Only lines containing the string "will" belong in the answer; copy all of them from the entries.

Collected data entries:
========
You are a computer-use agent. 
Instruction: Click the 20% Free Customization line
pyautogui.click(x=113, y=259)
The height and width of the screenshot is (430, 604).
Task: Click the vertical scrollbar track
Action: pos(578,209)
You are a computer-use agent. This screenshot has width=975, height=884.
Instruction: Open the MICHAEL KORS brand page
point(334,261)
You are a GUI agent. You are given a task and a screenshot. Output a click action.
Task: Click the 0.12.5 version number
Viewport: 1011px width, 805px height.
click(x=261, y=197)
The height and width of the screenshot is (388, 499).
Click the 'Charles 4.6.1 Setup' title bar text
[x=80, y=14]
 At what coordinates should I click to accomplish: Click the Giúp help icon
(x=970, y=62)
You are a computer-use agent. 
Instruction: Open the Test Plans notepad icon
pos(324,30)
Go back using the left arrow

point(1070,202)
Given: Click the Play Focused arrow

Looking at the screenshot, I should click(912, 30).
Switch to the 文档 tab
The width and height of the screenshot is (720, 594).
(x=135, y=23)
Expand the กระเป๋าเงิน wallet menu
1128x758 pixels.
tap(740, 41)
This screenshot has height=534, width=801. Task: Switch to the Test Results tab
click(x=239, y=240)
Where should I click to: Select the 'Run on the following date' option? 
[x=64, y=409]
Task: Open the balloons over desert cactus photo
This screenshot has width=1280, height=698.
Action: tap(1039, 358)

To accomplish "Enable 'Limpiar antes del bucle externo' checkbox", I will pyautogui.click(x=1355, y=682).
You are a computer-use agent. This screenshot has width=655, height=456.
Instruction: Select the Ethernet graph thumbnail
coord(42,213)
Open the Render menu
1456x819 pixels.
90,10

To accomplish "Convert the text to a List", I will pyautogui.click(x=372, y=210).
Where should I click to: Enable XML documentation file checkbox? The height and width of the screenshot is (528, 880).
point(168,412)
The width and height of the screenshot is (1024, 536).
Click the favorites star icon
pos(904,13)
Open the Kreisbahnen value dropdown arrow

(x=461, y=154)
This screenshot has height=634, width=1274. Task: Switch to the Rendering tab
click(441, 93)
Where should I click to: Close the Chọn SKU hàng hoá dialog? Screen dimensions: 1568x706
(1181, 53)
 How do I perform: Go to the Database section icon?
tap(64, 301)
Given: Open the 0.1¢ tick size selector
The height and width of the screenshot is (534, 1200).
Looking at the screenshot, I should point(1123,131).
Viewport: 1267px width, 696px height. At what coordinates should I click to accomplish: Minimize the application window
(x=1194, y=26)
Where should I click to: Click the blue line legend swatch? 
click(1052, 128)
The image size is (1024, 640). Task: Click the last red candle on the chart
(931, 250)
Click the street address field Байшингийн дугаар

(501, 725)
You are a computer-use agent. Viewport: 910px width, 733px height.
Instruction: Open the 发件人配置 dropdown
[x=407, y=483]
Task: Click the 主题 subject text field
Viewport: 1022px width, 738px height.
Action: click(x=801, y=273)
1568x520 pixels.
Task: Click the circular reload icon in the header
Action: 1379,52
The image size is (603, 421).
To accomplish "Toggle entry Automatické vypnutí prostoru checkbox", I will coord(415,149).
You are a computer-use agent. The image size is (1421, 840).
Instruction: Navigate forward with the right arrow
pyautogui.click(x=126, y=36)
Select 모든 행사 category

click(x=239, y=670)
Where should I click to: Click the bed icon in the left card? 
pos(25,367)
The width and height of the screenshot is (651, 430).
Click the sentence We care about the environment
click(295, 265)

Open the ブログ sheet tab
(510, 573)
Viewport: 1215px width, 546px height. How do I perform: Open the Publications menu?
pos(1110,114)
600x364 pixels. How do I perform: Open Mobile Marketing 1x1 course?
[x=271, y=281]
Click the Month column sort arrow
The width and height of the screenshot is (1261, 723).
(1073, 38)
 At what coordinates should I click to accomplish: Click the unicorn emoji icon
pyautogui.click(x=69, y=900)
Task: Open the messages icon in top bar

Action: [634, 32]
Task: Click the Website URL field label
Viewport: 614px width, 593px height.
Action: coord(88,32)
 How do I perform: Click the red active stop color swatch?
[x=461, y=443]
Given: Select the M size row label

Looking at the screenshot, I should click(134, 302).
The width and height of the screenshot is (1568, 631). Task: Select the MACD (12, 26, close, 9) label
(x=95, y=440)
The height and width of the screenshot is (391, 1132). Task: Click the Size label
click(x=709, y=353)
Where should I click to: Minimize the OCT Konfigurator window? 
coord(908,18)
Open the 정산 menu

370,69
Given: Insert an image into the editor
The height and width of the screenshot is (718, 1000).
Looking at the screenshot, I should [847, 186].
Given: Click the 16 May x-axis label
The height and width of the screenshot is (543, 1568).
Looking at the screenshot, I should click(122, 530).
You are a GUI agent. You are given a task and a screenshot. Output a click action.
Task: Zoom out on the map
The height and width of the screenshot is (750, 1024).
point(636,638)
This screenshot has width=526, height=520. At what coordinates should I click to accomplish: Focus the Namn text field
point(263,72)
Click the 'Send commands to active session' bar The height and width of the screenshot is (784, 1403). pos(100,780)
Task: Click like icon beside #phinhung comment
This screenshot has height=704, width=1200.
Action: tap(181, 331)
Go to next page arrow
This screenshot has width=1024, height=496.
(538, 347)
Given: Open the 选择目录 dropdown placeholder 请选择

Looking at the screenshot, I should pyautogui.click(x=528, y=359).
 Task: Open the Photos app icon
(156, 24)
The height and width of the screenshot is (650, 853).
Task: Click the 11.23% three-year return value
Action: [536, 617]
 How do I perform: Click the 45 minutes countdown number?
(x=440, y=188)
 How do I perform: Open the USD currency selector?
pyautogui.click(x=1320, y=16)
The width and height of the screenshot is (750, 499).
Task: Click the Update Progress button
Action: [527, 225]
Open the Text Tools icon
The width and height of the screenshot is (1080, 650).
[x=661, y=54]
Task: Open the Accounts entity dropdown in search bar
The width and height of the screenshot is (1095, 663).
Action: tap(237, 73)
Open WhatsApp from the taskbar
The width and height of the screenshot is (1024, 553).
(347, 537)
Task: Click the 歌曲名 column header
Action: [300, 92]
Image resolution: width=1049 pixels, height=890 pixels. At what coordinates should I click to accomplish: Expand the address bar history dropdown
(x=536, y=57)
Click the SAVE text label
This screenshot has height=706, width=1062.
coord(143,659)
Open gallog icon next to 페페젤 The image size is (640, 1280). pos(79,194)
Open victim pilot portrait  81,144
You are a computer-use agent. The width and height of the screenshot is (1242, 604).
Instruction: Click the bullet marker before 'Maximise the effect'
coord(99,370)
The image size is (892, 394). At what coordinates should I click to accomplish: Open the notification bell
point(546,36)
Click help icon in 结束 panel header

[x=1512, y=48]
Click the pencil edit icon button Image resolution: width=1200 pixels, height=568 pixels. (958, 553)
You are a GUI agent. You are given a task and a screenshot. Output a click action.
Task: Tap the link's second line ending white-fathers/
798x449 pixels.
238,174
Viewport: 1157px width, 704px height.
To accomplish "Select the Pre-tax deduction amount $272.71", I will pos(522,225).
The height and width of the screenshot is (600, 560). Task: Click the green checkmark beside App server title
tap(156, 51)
========
◆ **TASK SOLUTION**:
To accomplish "Enable 'Limpiar antes del bucle externo' checkbox", I will pyautogui.click(x=1355, y=682).
To accomplish "Convert the text to a List", I will pyautogui.click(x=372, y=210).
To accomplish "Toggle entry Automatické vypnutí prostoru checkbox", I will coord(415,149).
To accomplish "Select the Pre-tax deduction amount $272.71", I will pos(522,225).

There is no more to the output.